#### EXERCISE PROMPT:
What you give must be exactly the lines of the material from the first through the line that contains "Select the Toyota logo icon", inclusive, and no others.

*** EXTRACTED MATERIAL Section Begins ***

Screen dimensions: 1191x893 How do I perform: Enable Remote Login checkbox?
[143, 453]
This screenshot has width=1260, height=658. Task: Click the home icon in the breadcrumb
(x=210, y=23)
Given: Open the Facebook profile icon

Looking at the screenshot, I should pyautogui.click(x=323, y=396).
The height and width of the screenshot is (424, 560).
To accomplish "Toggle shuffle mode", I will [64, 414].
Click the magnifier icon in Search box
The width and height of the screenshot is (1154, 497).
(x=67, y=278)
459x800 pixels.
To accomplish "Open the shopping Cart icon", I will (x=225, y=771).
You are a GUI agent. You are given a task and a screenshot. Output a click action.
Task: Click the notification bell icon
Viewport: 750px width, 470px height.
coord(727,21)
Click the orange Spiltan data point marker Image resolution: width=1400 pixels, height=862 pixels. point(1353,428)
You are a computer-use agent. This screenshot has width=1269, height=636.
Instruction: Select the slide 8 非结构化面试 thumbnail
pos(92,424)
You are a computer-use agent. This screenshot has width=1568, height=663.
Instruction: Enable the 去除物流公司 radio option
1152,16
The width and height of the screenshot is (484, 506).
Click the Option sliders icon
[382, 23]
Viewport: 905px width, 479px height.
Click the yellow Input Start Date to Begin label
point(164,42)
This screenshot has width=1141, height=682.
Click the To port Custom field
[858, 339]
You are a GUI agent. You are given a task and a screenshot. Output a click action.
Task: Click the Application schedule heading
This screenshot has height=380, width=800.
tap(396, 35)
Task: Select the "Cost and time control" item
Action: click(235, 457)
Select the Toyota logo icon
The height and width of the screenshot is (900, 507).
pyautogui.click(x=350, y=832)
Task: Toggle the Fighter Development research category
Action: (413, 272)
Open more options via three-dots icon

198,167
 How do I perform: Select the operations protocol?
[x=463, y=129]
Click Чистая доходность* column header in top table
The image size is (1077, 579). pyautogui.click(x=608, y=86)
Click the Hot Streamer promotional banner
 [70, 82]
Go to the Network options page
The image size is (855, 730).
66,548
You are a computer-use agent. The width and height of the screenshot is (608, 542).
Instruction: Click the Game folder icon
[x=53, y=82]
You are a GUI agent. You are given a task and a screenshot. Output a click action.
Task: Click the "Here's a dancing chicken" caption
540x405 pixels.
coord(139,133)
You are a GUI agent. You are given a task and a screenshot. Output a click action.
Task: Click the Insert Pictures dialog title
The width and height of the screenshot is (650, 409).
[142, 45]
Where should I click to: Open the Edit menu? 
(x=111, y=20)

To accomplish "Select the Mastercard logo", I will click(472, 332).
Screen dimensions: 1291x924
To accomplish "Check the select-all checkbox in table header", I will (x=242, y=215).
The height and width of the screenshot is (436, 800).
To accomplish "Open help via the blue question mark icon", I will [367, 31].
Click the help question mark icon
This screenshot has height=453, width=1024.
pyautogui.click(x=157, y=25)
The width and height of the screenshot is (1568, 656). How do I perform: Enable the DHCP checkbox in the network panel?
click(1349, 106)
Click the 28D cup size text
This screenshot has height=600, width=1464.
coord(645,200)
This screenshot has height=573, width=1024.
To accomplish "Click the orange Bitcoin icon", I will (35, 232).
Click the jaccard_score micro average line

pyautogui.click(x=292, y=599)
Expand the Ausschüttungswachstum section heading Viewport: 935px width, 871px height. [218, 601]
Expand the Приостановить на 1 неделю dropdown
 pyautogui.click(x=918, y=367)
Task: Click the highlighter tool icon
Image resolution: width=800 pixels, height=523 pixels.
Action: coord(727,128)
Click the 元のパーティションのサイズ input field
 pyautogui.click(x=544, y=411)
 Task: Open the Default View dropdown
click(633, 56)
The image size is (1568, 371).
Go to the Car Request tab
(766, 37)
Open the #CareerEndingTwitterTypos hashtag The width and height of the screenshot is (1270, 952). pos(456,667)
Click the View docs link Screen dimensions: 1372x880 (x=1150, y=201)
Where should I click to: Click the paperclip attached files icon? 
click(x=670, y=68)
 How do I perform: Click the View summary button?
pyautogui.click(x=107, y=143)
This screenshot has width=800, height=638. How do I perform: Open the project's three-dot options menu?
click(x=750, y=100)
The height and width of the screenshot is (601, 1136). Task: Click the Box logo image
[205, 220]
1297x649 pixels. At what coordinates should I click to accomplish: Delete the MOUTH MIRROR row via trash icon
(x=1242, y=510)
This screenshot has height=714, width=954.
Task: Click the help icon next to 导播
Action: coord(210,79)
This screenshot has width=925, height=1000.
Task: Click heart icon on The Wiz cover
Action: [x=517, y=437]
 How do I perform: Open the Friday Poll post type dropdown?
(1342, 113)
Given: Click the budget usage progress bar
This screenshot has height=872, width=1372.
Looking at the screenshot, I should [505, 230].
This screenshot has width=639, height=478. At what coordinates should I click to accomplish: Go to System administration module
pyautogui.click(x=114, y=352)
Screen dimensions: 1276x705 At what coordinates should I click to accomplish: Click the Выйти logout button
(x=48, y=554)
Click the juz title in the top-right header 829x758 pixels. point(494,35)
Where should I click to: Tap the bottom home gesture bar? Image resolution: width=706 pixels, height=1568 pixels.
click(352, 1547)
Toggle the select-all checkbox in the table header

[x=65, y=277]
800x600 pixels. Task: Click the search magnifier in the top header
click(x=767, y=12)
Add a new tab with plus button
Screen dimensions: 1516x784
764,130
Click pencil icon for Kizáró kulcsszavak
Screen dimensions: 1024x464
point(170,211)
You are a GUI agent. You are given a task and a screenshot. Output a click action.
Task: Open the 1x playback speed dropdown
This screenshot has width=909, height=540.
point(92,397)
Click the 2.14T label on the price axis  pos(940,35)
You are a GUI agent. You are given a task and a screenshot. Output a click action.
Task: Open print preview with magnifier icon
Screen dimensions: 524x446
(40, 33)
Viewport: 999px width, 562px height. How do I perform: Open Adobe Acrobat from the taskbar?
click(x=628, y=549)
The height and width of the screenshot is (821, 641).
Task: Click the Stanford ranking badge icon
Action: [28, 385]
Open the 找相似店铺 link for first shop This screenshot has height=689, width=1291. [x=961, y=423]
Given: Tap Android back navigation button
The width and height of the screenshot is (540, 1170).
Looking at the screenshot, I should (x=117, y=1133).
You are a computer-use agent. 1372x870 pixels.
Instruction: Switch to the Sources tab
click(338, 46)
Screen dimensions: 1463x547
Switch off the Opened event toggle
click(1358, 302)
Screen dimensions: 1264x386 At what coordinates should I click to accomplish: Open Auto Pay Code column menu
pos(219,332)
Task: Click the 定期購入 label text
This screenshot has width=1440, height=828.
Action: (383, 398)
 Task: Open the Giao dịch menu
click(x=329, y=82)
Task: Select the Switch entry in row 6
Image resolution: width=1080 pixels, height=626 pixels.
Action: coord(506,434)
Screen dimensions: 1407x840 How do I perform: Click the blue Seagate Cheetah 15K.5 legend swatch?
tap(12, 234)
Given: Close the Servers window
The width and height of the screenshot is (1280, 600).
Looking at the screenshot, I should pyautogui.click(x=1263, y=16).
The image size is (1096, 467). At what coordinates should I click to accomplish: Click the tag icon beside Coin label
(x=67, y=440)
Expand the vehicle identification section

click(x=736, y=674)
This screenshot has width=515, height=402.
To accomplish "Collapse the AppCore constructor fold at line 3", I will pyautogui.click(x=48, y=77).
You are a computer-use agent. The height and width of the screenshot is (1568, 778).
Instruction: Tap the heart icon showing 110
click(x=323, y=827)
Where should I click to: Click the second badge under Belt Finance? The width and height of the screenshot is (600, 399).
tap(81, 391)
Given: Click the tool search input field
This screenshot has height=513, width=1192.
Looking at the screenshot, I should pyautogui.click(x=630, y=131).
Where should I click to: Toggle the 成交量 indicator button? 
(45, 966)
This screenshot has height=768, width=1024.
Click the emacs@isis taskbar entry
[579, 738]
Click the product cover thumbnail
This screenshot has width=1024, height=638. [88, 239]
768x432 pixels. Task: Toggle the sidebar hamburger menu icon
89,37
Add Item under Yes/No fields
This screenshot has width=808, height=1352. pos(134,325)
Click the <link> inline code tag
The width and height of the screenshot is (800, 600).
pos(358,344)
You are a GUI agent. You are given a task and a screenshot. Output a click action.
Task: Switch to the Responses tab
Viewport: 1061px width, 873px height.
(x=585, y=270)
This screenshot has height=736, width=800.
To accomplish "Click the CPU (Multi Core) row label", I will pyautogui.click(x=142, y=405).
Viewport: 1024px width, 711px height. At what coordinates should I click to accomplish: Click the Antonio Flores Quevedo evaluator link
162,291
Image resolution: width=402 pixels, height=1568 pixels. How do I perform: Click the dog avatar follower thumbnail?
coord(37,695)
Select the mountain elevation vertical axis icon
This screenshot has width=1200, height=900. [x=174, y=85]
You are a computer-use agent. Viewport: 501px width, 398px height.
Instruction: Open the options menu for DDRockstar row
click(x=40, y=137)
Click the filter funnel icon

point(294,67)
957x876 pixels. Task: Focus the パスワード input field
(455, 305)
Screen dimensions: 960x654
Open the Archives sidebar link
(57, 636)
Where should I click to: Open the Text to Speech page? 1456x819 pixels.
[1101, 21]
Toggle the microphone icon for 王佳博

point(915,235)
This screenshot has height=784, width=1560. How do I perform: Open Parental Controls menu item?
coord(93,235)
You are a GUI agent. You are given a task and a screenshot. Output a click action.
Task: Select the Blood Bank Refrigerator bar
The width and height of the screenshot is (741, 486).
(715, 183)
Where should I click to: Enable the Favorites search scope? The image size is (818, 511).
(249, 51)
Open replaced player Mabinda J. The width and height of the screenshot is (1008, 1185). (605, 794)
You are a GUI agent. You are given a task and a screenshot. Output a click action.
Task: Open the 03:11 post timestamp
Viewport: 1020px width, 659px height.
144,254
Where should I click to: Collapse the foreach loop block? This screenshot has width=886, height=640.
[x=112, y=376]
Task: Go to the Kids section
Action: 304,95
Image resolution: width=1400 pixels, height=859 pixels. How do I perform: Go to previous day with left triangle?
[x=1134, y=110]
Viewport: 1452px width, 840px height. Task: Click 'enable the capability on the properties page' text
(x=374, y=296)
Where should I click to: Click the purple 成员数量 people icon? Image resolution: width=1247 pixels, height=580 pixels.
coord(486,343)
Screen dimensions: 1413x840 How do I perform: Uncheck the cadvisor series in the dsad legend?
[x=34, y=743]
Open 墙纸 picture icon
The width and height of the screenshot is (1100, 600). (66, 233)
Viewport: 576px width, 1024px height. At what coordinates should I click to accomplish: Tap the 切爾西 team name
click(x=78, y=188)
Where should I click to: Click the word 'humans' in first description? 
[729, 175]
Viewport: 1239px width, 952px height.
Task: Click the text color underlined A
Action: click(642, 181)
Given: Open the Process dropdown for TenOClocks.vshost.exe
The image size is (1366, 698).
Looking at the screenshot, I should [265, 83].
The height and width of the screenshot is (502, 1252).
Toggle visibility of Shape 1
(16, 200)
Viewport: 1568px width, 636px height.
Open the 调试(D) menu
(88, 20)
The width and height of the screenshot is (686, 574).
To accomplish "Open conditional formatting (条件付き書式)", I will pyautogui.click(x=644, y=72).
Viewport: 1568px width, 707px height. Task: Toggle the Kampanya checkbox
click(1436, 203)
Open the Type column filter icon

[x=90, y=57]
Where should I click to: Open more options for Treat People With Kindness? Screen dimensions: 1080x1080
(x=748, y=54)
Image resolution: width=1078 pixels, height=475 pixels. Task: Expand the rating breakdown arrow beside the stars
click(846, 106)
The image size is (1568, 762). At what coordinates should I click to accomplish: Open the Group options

*** EXTRACTED MATERIAL Section Ends ***

#### TASK ANSWER:
Screen dimensions: 1191x893 How do I perform: Enable Remote Login checkbox?
[143, 453]
This screenshot has width=1260, height=658. Task: Click the home icon in the breadcrumb
(x=210, y=23)
Given: Open the Facebook profile icon

Looking at the screenshot, I should pyautogui.click(x=323, y=396).
The height and width of the screenshot is (424, 560).
To accomplish "Toggle shuffle mode", I will [64, 414].
Click the magnifier icon in Search box
The width and height of the screenshot is (1154, 497).
(x=67, y=278)
459x800 pixels.
To accomplish "Open the shopping Cart icon", I will (x=225, y=771).
You are a GUI agent. You are given a task and a screenshot. Output a click action.
Task: Click the notification bell icon
Viewport: 750px width, 470px height.
coord(727,21)
Click the orange Spiltan data point marker Image resolution: width=1400 pixels, height=862 pixels. point(1353,428)
You are a computer-use agent. This screenshot has width=1269, height=636.
Instruction: Select the slide 8 非结构化面试 thumbnail
pos(92,424)
You are a computer-use agent. This screenshot has width=1568, height=663.
Instruction: Enable the 去除物流公司 radio option
1152,16
The width and height of the screenshot is (484, 506).
Click the Option sliders icon
[382, 23]
Viewport: 905px width, 479px height.
Click the yellow Input Start Date to Begin label
point(164,42)
This screenshot has width=1141, height=682.
Click the To port Custom field
[858, 339]
You are a GUI agent. You are given a task and a screenshot. Output a click action.
Task: Click the Application schedule heading
This screenshot has height=380, width=800.
tap(396, 35)
Task: Select the "Cost and time control" item
Action: click(235, 457)
Select the Toyota logo icon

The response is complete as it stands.